──────── EXCERPT PROVIDED ────────
You’ll notice most of my updates are me-focused, with very little mention of my husband!
Well, that’s because he is down in Windsor working at the moment (where we live) and I am up in Sheffield – also working – albeit remotely.
But my other half came up this weekend to accompany me to my day 10 scan, thank goodness.
I was pretty upset after my day 8 scan, when I found out I only had seven follicles that were growing.
I know lots of people have worse outcomes than this (having to downreg for longer, not responding to the stims at all, having only one or two follicles, etc) but I was so not expecting it.
After having had so many follicles during the short protocol in the first cycle, I just expected to have follicles aplenty.
And with 18 follicles detected at my AFC scan, I assumed they’d all stim.
Nope. Flawed again by the IVF process.
Anyway, I felt so much better being in the waiting room with my husband for this scan. He is calm and funny and positive, and this helped me climb out of my pit of woe.
But my heart sank when my name was called, and the nurse promptly announced she was in training. Grrrrreeeeeeat, I thought. She’s going to have NO idea!
But she was lovely and competent and, to her great credit, found two more follicles! One more on the right (bringing that side to a grand total of… two) and another on the left – so nine in total.
I was so grateful, I practically had a spring in my step when leaving the clinic. Well, almost. I mean, nine is still a big disappointment for me, but if I end up with nine eggs? Well, that wouldn’t be so bad, would it?
It’s amazing how my expectations have lowered since a few days ago. I had dreams of 18 flipping eggs. Oh, how naïve.
Problem is, I don’t expect there to be nine eggs when it comes to egg collection. I am going to predict it and say we’ll get five or six eggs, and five will be mature. There you go, that’s my prediction!
Now, either I’ll be massively surprised, and we’ll manage to get more… in which case, I’ll be pleased. As long as we beat three mature eggs like last time.
Or we’ll do even worse than the first cycle and I’ll look upon the above but one paragraph and feel sick with myself for being so bloody naïve and stupid. Again.
Like that debate about whether to put two eggs in or not at egg transfer… no point in worrying about that dilemma again, is there? Silly girl.
──────── SUPPLIED DATA ────────
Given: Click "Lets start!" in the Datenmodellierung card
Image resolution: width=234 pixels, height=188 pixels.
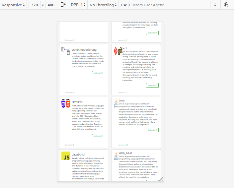Looking at the screenshot, I should [98, 73].
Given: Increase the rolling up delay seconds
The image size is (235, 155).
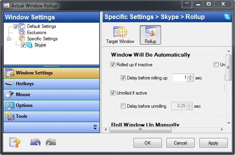Looking at the screenshot, I should click(190, 76).
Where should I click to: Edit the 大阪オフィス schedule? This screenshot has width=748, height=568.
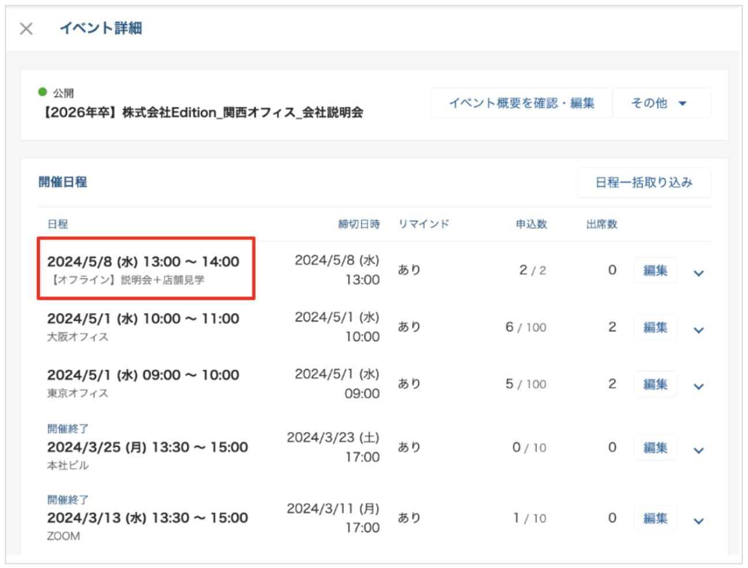coord(655,327)
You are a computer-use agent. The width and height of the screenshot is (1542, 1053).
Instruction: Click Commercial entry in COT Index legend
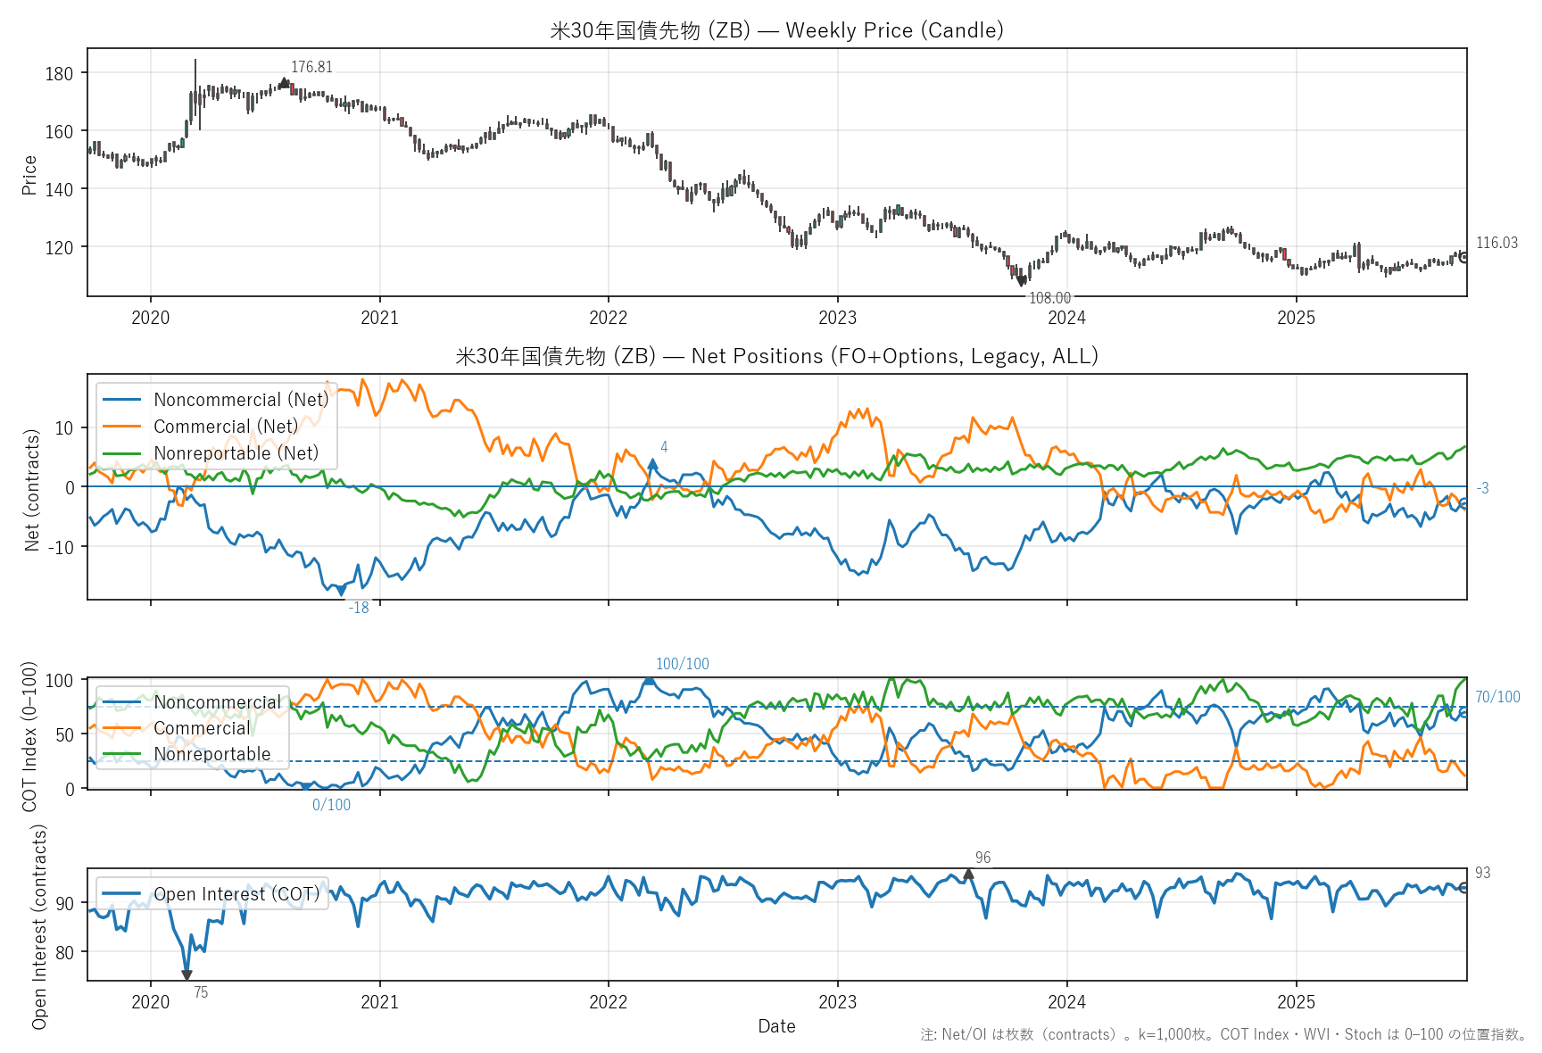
────────
**TASKS:**
• a. Answer these questions using the IVF scan update:
(i) In which town is the husband working?
(ii) How many growing follicles were found at the day 8 scan?
(iii) How many mature eggs were there last time?
• b. Reproduce word for word the part of the IVF scan update starting at "Well, that’s because" and ending at "that were growing.".

**RESULTS OF THE TASKS:**
• a.
(i) Windsor
(ii) Seven
(iii) Three

• b.
Well, that’s because he is down in Windsor working at the moment (where we live) and I am up in Sheffield – also working – albeit remotely.
But my other half came up this weekend to accompany me to my day 10 scan, thank goodness.
I was pretty upset after my day 8 scan, when I found out I only had seven follicles that were growing.